TASK MATERIAL:
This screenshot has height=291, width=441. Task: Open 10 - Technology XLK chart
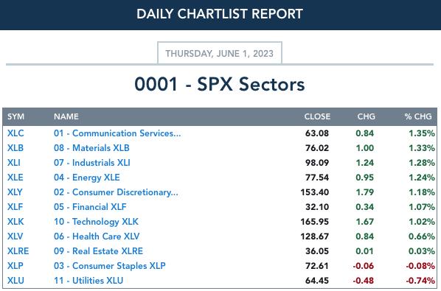(96, 222)
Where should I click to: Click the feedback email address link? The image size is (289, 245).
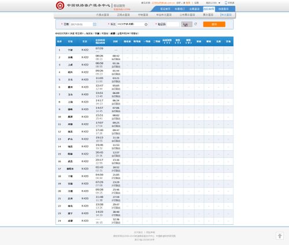[x=164, y=3]
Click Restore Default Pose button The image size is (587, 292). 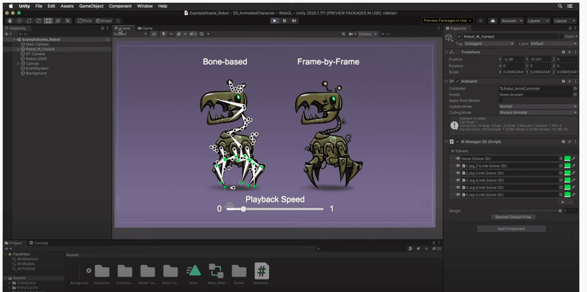pos(513,217)
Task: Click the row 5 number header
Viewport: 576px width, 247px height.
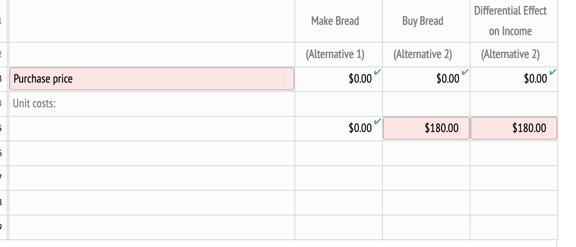Action: coord(3,128)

GOAL: Copy the lines from the one containing "Task: Click the row 5 number header" through the end of the items, putting "label" in place of "header" and leaving everything else unchanged. Leave the pictures out.

REPLY:
Task: Click the row 5 number label
Viewport: 576px width, 247px height.
Action: coord(3,128)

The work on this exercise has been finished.